Now look at what we already know: according to the US Census Bureau, 76 million Baby Boomers happen to be retiring at a rate of roughly 10,000 per day, and will continue to do so until 2029. And according to the Department of Health & Human Services, close to 70% of these Boomers will need some form of LTC in retirement, while 25% are expected to need a stay in a facility of longer than 3 years.
Now why an Annuity? Because an Annuity has the ability to provide some form of coverage in terms of funding these expenses for an owner who in the unfortunate event may need it. And what are people being advised to do by a “Fool” with their future savings? The equivalent of driving down to Las Vegas and putting it all on black, because it’s the sexy thing to do.
Think about this: with the national average cost in 2014 for a semi-private room in a nursing facility being $77,380 according to Genworth, what investment do you have that is ready to cover that?
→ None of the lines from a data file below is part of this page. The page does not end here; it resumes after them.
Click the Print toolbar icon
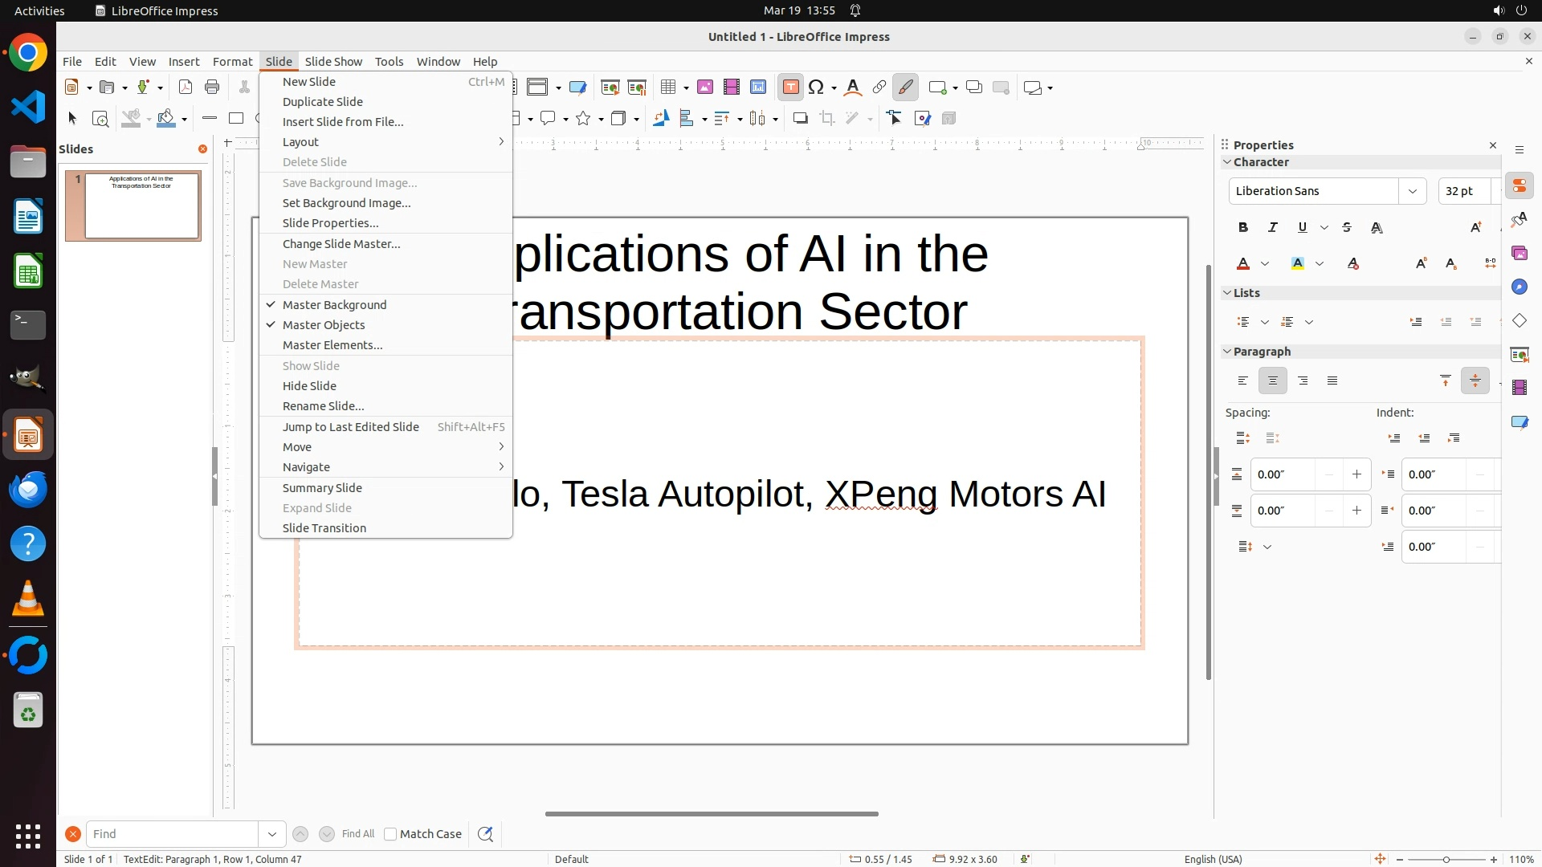The image size is (1542, 867). tap(212, 88)
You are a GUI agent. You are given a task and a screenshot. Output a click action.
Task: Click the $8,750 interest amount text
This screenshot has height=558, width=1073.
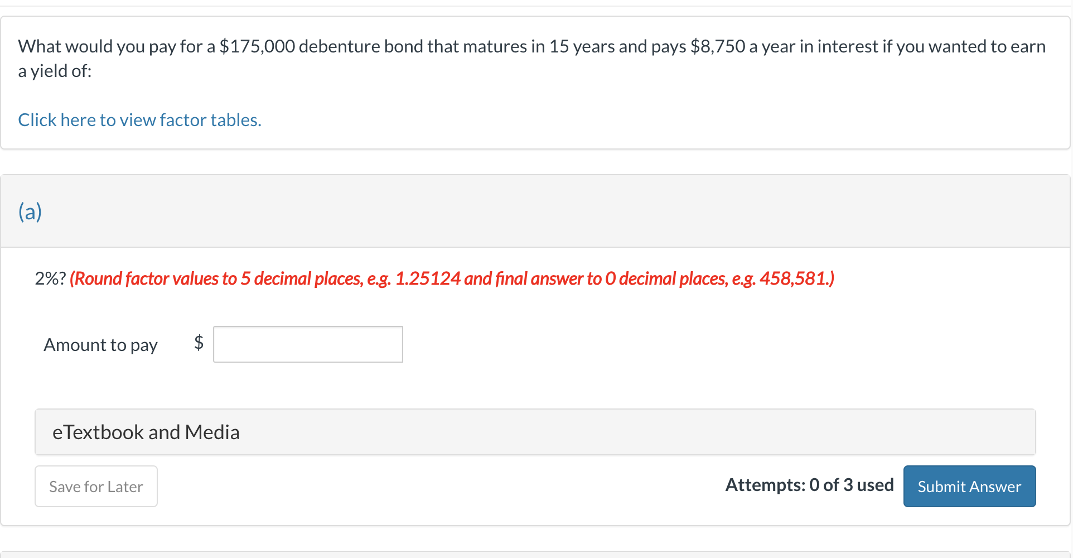point(718,46)
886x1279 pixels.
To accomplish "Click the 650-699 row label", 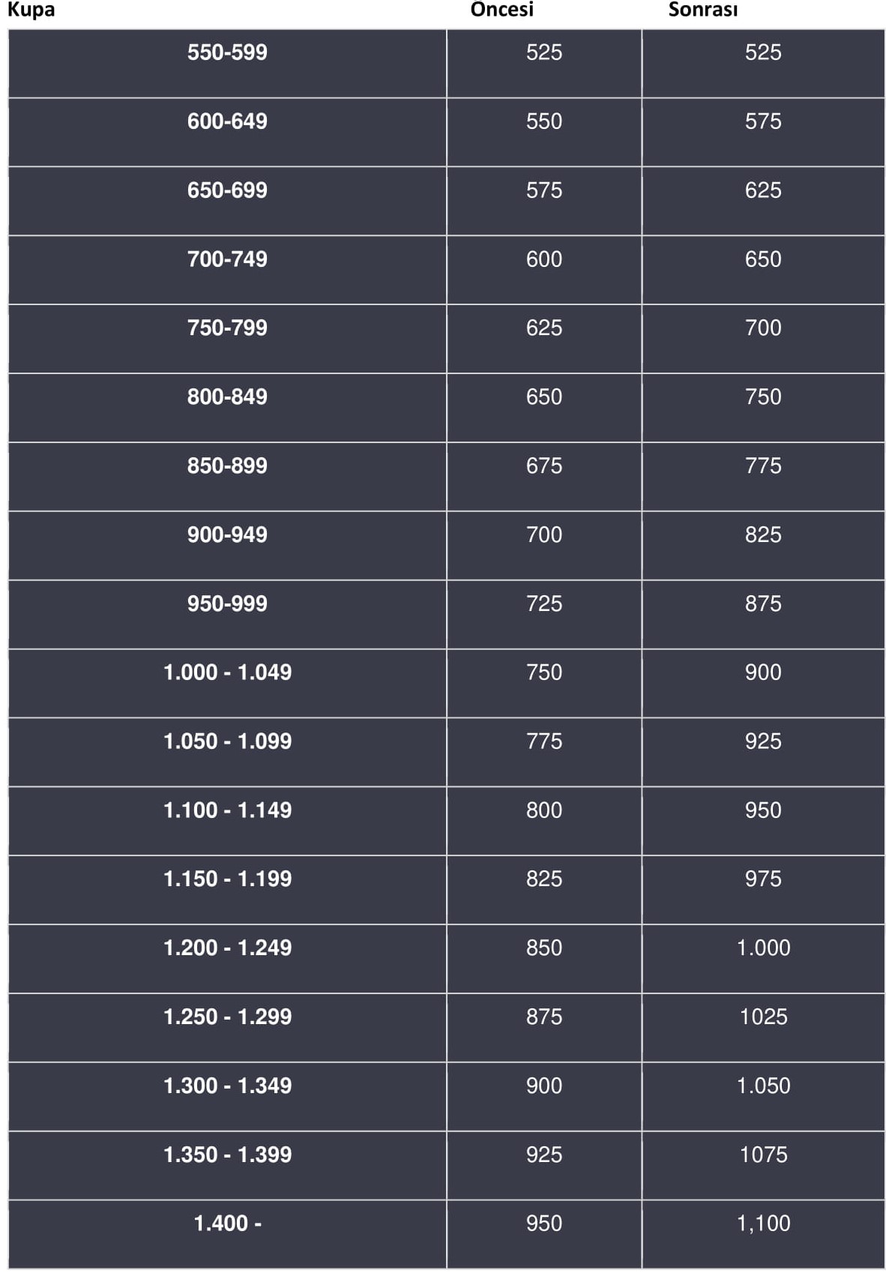I will click(x=227, y=190).
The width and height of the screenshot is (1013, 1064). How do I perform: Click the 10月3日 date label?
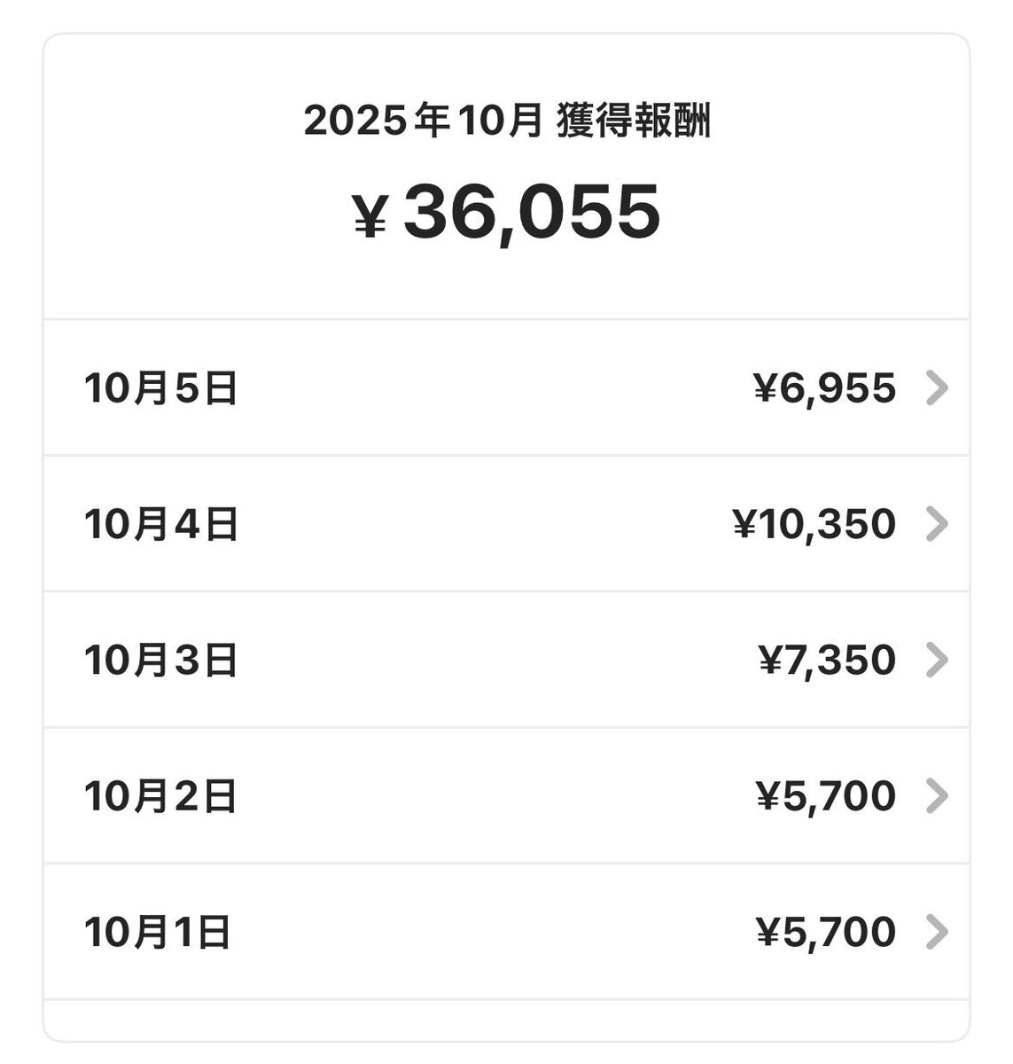click(x=161, y=660)
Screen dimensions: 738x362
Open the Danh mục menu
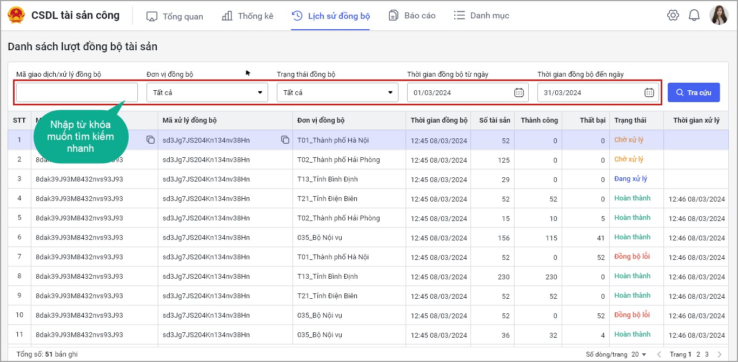[x=481, y=16]
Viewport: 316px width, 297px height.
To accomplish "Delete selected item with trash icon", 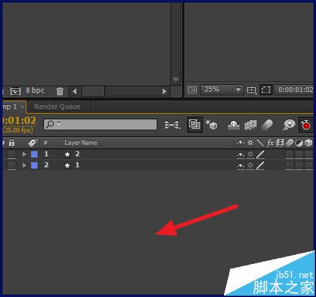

Before answering, realize that the gain you take from it will be used against you when your health is on the line.
#5 – Let’s get Filial…Filial
I wanna get filial, so listen to the Jester talk… Now that you have been brought up to speed on health care costs and Long-Term Care, there is one other factoid floating out there that the “Fool” neglected to mention whilst pontificating about what is best for you and your money: the debt you rack up from health care and LTC expenses can and will be passed onto your children.
Twenty-nine states in the US have designed Filial Laws that “impose a duty upon third parties, usually (but not always) adult children for the support of their impoverished parents or other relatives”. In plain-speak: the children of the parents who owe a debt can be possibly stuck with a bill later on for it. Sound impossible? Sorry, it ain’t impossible.
The Washington Post cracked a story in mid-2014 about how the US Treasury was collecting decade-old debts from children whose parents owed the government. At the time, the US Treasury collected about $424 million in debts in just under 3 years. Nice work, if you can get it.
Other financial publications have been covering the stories of John Pittas from Pennsylvania, who was held responsible for paying his mother’s $93,000 nursing home bill, and Elden Linderkamp from North Dakota, who was held responsible for paying his parents’ $104,276.62 nursing facility bill when they passed away.
So as you can see there appears to be a penalty or some form of punishment for not planning for LTC and then possibly needing it in the future and again, one of the best options to funding for this problem of LTC – an Annuity, but just don’t tell those “Fools”.
These are just five simple reasons why someone may want to look at implementing an Annuity into their retirement portfolio. But are there really any other financial instruments that can provide guaranteed income that will not be used against you, while helping to control health costs, possibly mitigating your tax hit and saving a greater portion of your Social Security benefit?
Maybe only a “Fool” would know, but even that would seem very, very doubtful.